Smith’s movie-making mantra of himself is key to Clerks III, and he resists the requirements of studio notes that altered the original Clerks’ ending. His Askewniverse view family returns for a circle of eccentric cameos (Supergirls to Batmen) while Smith makes the Clerks sequel more relevant to his experiences, not what audiences might expect. Not only were Brian O’Halloran and Jeff Anderson asked to play a game of rooftop hockey or belittle clients for the third time—Dante and Randall overcome fears, shed tears, and face the fateful music as the inevitable hurricanes of life over New Jersey. The insults through comic book references we’d expect, but the clearly wounded performances from O’Halloran and Anderson are just one example of not expecting Smith’s new directing arsenal.
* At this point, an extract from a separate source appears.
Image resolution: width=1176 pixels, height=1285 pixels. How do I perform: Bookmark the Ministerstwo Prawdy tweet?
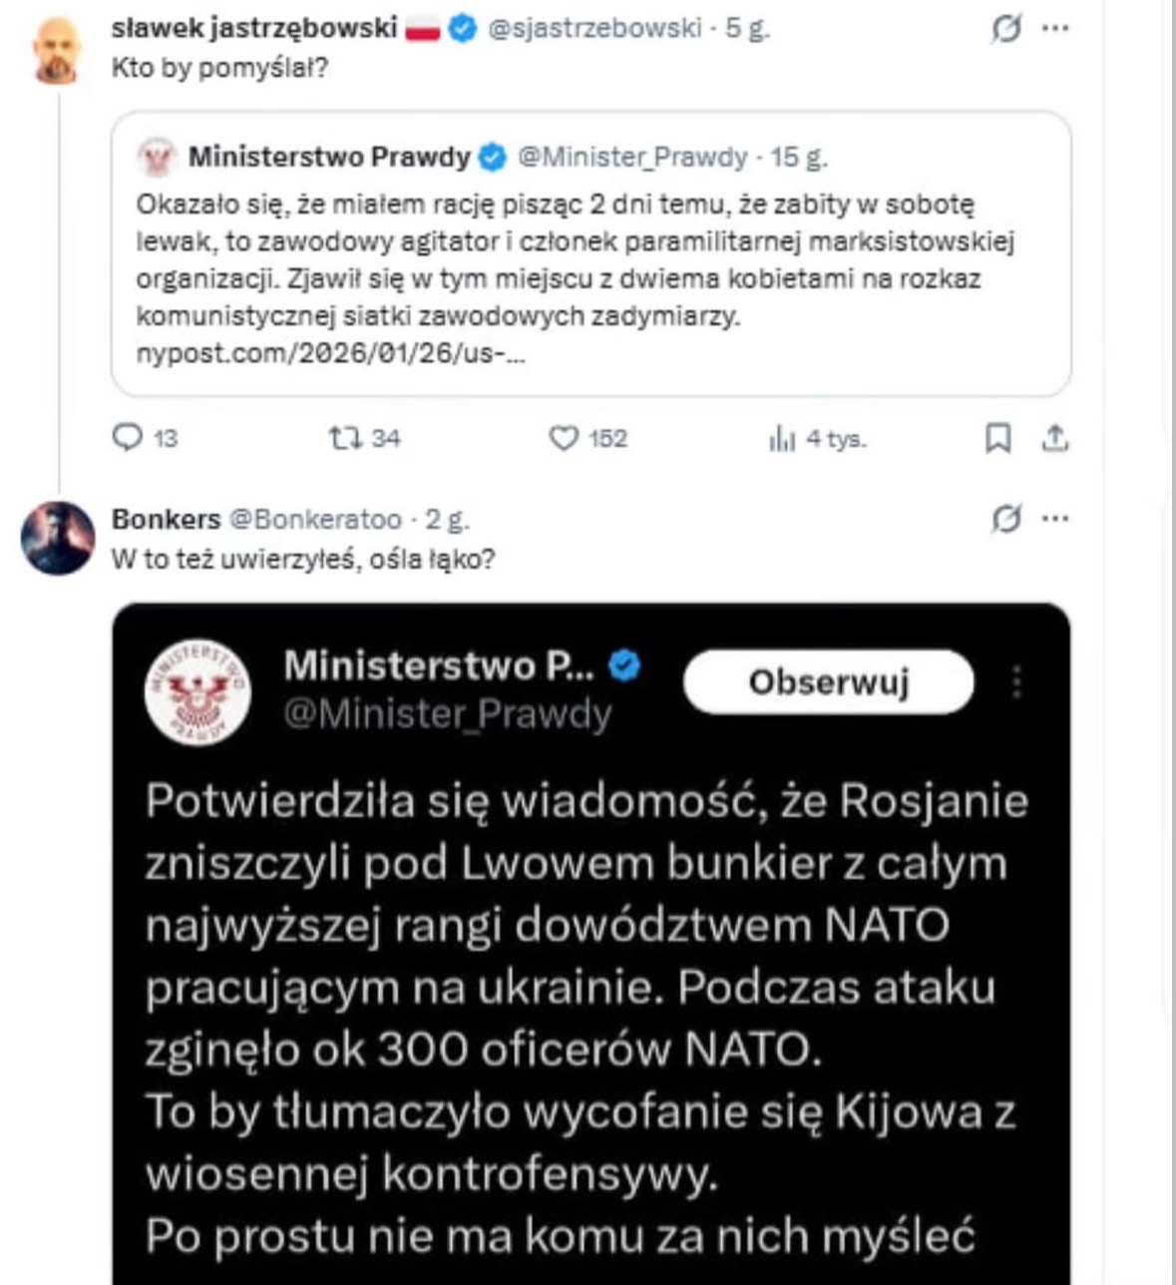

It’s hard to argue that Clerks III is for discerning fans because Smith’s aversion to predictability can lose viewers of comedy. Jay and Silent Bob seem tame – Smith speaks more as Silent Bob to get into behind-the-scenes descriptive comments that put his specific choices in context – while the mood skews more dramatically. However, the journey of nostalgia becomes redundant in a few cases that looks more like a clip show than a backdoor reappraisal. My patience is tested on Elias when he is reborn as the Demon Crypto Brothers alongside Austin Zagor as he plays the Soltrin Blockchain, Elias’ Silent Bob. At nearly two hours, some middle-part bloat could use rest if only because Smith is at his best at subverting, protesting, and mocking everyone’s assumptions about what Clerks III should be—just another workplace daydream.